CIOs are facing increasing pressure to incorporate AI into processes across their organizations. However, large-scale AI deployments can prove difficult, especially for multinational companies facing digital sovereignty requirements in countries outside the United States.

Countries such as the European Union, Canada, Germany, India, and Australia have enacted extensive legislation governing digital infrastructure, often enforcing data localization requirements and other measures. Protect your data and technology infrastructure.

Vendors are compliant. For example, SAP Introducing EU AI Cloud in december Helps support customers’ AI adoption in countries with strict regulatory environments.

Multinational companies are realizing that digital sovereignty requirements make it “virtually impossible to think about introducing consistency or scale into their AI investments,” Villers said.

Gartner predicts over 75% A percentage of companies outside the US plan to adopt a digital sovereignty strategy supported by a sovereign cloud strategy. According to a survey of 241 Western European CIOs and IT leaders. Of those surveyed,61% cite geopolitical factors as a driving force behind local or regional cloud providers.

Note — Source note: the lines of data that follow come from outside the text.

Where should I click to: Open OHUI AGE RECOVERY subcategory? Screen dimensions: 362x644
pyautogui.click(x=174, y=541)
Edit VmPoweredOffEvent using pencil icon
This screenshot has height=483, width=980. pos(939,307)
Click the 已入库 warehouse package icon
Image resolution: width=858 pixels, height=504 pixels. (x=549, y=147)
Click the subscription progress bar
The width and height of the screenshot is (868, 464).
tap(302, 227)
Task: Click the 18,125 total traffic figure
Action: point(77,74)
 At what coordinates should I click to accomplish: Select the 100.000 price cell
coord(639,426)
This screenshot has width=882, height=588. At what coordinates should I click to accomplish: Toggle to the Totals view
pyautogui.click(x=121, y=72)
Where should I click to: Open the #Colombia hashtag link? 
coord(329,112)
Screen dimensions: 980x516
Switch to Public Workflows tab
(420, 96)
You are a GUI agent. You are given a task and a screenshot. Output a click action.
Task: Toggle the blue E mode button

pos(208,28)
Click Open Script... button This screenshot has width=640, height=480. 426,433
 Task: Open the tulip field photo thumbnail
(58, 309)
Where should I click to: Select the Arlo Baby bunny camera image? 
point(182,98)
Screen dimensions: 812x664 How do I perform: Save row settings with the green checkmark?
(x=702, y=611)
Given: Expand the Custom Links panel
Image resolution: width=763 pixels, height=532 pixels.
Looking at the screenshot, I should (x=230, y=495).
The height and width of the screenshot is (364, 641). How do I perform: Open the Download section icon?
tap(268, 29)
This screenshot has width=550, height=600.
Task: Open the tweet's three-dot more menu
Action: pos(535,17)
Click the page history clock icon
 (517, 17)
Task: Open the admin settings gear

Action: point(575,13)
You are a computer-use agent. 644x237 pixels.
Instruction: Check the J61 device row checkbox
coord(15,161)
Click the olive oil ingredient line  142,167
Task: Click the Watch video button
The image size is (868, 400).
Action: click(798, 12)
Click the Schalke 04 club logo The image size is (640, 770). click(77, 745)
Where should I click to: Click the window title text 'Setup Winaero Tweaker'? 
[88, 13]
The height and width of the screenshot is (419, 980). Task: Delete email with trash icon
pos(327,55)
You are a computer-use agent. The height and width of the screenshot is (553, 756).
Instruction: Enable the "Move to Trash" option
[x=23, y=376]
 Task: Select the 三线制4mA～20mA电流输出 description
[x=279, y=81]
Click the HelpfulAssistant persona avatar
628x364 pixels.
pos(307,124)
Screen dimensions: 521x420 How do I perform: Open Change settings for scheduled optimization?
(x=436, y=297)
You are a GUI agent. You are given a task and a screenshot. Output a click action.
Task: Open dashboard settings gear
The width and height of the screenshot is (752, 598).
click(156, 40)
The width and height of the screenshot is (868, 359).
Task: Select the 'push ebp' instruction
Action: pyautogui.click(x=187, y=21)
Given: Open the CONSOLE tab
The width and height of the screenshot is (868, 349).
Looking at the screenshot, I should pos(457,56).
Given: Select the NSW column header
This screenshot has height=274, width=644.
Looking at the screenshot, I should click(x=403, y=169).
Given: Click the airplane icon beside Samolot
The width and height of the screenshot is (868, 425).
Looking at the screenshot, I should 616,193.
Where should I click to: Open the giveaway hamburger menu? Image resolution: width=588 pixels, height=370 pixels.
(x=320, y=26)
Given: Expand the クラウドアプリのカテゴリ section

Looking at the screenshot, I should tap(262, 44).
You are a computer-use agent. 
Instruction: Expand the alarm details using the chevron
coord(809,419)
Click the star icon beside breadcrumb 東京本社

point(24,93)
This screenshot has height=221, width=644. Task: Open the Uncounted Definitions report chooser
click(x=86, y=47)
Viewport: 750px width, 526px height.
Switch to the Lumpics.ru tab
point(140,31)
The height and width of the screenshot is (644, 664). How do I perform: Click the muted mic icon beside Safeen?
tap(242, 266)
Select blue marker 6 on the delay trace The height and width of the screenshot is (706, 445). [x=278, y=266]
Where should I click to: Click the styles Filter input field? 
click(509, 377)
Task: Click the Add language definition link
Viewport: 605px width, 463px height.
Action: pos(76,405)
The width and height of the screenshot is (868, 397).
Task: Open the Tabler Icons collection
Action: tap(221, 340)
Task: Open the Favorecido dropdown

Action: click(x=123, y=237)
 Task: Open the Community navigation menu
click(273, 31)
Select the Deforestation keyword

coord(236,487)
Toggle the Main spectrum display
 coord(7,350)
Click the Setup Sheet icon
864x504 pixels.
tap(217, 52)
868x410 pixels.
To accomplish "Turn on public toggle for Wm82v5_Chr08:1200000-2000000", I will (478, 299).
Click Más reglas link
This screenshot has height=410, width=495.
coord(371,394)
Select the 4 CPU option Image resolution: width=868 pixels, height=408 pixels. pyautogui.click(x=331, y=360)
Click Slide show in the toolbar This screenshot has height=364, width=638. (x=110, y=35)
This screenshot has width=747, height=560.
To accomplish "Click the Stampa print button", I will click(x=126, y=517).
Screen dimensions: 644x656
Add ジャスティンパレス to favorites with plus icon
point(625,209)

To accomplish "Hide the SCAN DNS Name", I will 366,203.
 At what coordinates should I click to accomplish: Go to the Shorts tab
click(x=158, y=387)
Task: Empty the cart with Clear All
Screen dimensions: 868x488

Sovereign clouds can help enterprises meet local data requirements incrementally, but they often lack the consistency needed to replicate AI investments across different parts of the organization. Villars Said. This is a major barrier preventing companies from considering large-scale AI implementation, he added.

“What IBM has announced with this system is an approach that allows businesses to regain some of that consistency.” Villars Said.

IBM Sovereign Core is built on Red Hat’s open source foundation. It provides a customer-operated control plane, allowing enterprises to maintain direct authority over operations, deployment and system configuration, the company said.

The platform enables continuous compliance by generating evidence that data is stored and managed within sovereign boundaries and enables the deployment of AI models. Performing local inference IBM says it can operate agents under local governance without exporting data to external providers.

Customers can deploy products in on-premises data centers, in-region cloud infrastructure, or via an IT service provider.

“This is sovereign by design.” Priya Srinivasan, general manager of IBM software products, said: said CIO Dive. The product’s Compliance Center comes pre-built with country-specific sovereign frameworks with such rules, but Srinivasan said it can also be customized.

There is no single solution that addresses all sovereignty needs. IBM Sovereign Core is also not as comprehensive as a complete suite of cloud services, Villars said. However, this product is a standard building block that allows companies to build data “in siled” from the same foundation.

As CIOs struggle to manage AI deployments due to sovereignty constraints, hyperscalers and infrastructure companies will look to offerings such as IBM Sovereign Core and SAP EU AI Cloud to overcome these challenges.

“Some of our most important customers, some of our largest customers, some of the places that rely the most on AI to have a positive impact, are going to be areas where the ability to address sovereignty requirements in a scalable way is absolutely necessary.” Villars Said.